# Андеграунд > Андеграунд >  R-Keeper Нужна помошь!

## Unclesam

Кто поможет найти крякнутую R-Keeper-Cashier, R-Keeper-Medit tools,
R-Keeper-Store House v4 ИИ? Очень нужно!

----------


## leon2785

Это не возможно найти...не тратьте время.
Даже те модули которые они уже писали под винду не имеют кряков.

----------


## Hunter_Wolf

Ищущий да обрящет :) Всё есть и существует в природе ибо если есть спрос то и будет предложение.

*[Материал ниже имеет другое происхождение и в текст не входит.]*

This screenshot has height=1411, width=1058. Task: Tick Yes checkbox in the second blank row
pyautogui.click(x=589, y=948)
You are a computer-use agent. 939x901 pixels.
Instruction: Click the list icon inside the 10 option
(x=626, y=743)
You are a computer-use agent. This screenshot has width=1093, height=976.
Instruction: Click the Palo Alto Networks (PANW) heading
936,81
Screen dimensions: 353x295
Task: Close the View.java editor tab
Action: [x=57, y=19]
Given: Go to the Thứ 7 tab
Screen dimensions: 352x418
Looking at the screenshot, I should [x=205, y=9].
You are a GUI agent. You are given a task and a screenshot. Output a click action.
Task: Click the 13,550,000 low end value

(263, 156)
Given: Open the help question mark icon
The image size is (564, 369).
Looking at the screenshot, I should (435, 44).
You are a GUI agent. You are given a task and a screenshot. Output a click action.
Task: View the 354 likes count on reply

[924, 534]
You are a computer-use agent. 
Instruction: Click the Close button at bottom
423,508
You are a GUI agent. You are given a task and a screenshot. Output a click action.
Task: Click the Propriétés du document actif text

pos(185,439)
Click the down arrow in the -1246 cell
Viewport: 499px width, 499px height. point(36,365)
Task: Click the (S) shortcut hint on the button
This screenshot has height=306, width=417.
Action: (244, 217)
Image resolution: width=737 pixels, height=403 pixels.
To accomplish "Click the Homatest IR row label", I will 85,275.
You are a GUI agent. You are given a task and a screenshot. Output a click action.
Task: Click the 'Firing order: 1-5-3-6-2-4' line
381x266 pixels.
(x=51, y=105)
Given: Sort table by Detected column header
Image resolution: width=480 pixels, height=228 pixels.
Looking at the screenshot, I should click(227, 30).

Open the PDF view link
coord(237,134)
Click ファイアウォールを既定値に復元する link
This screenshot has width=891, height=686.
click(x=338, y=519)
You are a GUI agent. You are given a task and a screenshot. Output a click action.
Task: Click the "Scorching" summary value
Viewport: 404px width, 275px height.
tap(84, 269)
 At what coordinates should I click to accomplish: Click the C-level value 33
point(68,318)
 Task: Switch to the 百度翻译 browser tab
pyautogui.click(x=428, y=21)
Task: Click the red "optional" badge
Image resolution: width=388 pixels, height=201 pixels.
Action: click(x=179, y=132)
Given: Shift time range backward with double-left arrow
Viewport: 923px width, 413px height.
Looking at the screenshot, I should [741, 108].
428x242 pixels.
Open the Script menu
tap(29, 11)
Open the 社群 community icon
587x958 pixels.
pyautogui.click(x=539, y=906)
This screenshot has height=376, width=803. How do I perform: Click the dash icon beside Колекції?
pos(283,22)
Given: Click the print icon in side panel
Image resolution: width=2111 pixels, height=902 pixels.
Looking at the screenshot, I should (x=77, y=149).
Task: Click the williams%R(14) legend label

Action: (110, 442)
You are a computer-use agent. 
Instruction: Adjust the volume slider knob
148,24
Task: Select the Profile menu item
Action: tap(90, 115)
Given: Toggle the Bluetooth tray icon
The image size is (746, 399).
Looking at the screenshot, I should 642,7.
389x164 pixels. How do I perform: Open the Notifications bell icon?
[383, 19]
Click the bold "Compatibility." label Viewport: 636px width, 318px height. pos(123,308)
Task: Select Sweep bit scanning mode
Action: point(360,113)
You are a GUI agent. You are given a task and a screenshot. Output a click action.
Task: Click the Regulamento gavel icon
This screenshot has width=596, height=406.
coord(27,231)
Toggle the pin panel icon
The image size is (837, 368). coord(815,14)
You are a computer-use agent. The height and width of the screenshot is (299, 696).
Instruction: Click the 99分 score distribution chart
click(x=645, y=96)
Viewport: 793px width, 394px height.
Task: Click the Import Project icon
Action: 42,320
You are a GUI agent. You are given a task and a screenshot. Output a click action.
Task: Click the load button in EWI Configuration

Кому интересно стучать два раза 421351379

----------


## 4xa

У нас стоит r-keeper.
мы кафе сдавали в аренду, ребята которые брали в аренду ушли ... пароль на кипер поменяли. До них не дозвониться ((
Что деалть, как быть?!

----------


## Hunter_Wolf

Нужна помощь по R-keeper или StoreHouse стучите в аську 421351379

----------


## Roman100let

А не проще ломаную 1С поставить? :blush:

----------


## Roadman

> А не проще ломаную 1С поставить? :blush:


Что за манера давать советы, которые не решают проблему. Я 1С-ник. Но ведь человек просит помощи не просто так, может ему нужно решить проблему с уже давно поставленной прогой. Вот мне например тоже нужен ломанный R-Keeper, и не для того, чтобы с ним работать, а для того, чтобы написать выгрузку именно в 1С..........
СОВЕТЧИКИ, блин...

----------


## Ziber666

*Roadman*, Все уже написано =) могу поделиться. Если интересно пиши сюда 367401520

----------


## Roadman

> *Roadman*, Все уже написано =) могу поделиться. Если интересно пиши сюда 367401520


Если бы все было написано :-)
Мне-то надо выгружать в бухгалтерию для Кыргызстана...
На самом деле, не все , что мы видим обстоит так нам кажется... :-)

----------


## Nik01Nik

Помогите найти крякнутый r_keeper. Срочно нужен!

----------


## filfil777

Поддерживаю ,можете не искать .Все ключи идут лайф-тайм с привязкой к коду Ресторанов

----------